Policiais, repórteres e populares se acotovelam para ver e examinar os corpos chacinados em mórbida curiosidade que morre em si mesma. A lama, mistura de terra seca com sangue coalhado atrai urubus, abutres, condores e outras aves carniceiras e os porcos que vêm chafurdar nas poças cavadas pelos passos dos transeuntes.


Um arqueólogo com o semblante gretado pela inclemência do deserto equatorial engolfado em paciência incalculável examina um pequeno osso que supõe ser do mais remoto ancestral do homem. A seus pés, uma fenda se abre e dela sai a foto do crânio de um hominídeo desconhecido que arreganha sua boca, repleta de dentes afiados como lâminas, e o devora inteiro a partir da cabeça. A fenda se fecha novamente levando consigo a foto saciada de seu jejum milenar e o pequeno osso.


Um paleontólogo extenuado por anos de pesquisas infrutíferas tropeça ao acaso na ossada de um pequeno animal. Num insight conclui ser do mais primitivo dos vertebrados. Observa assustado que do interior dos ossos emergem vermes que crescem em número e tamanho. Os vermes se multiplicam aos milhares penetrando as entranhas do seu corpo. Ele se debate na vã tentativa de se livrar do ataque repentino. O corpo sucumbe ao assédio dos vermes com sua fome ancestral. Agora só resta seu esqueleto limpo e branco reluzindo ao sol e jazendo tranquilo ao lado da ossada do pequeno vertebrado.

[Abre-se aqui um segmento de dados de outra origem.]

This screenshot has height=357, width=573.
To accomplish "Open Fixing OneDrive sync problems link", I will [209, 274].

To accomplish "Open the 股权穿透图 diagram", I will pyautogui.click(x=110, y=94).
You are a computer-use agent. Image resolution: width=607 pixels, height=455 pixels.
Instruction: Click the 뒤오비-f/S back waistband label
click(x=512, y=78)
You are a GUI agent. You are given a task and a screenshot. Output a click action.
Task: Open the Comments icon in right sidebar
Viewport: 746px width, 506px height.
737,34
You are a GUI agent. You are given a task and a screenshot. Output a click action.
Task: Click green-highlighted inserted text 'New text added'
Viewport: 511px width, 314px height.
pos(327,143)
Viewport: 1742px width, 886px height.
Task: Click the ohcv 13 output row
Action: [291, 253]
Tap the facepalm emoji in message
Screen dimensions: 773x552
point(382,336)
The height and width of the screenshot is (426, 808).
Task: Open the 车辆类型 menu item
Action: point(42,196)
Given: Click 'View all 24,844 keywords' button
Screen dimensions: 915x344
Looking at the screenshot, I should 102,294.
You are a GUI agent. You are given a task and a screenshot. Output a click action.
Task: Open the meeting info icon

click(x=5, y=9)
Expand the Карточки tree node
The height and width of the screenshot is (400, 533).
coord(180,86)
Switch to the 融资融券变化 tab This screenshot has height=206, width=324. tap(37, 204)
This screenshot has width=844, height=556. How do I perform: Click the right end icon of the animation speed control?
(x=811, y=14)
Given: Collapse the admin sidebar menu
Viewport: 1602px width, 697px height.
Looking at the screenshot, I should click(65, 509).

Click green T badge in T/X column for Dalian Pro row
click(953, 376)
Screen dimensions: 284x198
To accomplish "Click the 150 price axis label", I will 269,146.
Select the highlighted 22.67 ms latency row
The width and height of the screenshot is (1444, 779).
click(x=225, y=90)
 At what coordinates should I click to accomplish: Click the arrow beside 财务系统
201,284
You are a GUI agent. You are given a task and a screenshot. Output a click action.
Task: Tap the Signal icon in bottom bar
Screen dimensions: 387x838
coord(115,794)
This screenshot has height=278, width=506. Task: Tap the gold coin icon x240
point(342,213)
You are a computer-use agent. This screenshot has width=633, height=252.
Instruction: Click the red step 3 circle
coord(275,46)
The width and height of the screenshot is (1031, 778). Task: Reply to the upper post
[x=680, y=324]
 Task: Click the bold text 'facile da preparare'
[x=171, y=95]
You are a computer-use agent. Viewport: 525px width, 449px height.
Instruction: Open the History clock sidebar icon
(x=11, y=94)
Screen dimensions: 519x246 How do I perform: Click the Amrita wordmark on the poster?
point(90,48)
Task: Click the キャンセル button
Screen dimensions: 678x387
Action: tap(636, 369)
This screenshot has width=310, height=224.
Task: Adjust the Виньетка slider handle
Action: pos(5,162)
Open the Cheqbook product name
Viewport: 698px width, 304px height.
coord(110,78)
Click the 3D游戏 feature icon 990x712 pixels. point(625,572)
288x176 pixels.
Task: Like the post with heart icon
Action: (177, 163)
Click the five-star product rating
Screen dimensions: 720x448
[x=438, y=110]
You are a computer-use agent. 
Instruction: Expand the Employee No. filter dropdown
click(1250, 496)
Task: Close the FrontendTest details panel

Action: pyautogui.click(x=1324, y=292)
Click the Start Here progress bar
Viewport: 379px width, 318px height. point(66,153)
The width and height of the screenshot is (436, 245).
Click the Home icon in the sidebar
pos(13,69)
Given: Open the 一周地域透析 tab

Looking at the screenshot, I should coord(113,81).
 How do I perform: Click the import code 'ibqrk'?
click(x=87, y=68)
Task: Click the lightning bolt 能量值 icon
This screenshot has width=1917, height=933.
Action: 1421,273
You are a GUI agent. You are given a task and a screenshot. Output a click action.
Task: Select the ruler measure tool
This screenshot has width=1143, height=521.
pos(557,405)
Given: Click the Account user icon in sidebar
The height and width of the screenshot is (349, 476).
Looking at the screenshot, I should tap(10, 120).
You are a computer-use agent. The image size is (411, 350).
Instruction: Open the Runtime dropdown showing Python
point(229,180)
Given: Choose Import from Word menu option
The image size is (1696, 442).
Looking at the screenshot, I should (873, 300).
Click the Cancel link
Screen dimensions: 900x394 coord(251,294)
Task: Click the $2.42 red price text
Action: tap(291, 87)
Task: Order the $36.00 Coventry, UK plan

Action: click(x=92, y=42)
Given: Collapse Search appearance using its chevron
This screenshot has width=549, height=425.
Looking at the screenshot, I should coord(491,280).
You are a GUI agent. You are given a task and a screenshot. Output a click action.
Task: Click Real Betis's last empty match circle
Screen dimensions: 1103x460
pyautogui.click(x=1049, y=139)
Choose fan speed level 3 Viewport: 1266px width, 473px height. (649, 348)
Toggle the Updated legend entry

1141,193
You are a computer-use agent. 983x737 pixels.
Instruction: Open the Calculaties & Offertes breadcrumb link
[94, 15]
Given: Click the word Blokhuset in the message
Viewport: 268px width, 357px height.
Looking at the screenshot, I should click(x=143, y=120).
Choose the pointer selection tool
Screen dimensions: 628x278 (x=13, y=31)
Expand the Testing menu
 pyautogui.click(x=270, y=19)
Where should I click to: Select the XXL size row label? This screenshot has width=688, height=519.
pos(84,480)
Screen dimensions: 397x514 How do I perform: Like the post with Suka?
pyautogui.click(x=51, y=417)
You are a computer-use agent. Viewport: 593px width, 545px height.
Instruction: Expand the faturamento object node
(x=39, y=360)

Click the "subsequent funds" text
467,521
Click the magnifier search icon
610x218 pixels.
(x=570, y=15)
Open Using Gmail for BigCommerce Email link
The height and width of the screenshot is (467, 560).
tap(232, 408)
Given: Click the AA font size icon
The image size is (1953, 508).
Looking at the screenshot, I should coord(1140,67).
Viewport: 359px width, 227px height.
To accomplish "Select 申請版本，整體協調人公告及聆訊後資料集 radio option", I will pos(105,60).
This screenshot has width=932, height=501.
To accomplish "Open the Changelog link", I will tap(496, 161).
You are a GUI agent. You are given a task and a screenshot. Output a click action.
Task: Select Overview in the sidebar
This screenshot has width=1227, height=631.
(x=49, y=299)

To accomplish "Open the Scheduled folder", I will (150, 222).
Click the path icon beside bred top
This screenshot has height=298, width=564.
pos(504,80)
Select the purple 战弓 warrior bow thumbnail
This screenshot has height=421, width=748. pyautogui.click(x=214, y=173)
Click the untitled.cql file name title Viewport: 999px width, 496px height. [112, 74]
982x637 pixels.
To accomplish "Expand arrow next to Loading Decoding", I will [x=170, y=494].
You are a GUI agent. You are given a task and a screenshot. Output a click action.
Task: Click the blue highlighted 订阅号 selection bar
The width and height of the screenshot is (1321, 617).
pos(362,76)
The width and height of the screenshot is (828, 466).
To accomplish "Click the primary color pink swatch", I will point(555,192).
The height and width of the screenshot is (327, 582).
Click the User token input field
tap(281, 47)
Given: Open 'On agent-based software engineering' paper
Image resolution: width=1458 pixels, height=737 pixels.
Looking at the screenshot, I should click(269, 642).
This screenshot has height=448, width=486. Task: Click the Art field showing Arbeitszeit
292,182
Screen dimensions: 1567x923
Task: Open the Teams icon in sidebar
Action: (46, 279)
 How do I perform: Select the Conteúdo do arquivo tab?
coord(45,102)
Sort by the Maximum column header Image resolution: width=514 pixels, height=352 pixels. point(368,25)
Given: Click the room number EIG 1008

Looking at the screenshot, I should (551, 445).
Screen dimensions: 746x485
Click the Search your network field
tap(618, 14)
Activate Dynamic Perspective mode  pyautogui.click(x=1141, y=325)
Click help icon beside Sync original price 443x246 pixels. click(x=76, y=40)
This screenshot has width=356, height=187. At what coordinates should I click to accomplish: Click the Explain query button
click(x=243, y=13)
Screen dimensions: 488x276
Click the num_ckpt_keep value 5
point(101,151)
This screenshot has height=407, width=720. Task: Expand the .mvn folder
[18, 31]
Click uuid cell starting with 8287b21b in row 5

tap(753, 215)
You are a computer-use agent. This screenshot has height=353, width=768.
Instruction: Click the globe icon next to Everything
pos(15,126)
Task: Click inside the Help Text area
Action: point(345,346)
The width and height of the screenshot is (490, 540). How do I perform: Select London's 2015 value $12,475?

A fúria dos tratores dilacera a terra exumando através dos sulcos os sorrisos fantasmagóricos de crânios pré-humanos, caveiras e ossos de seres obsoletos de repente despertados de seu sono e retirados de sua mortalha eterna. Uma gargalhada irrompe rasgando o véu azul celeste em sentido transversal ecoando universo afora o desespero primordial.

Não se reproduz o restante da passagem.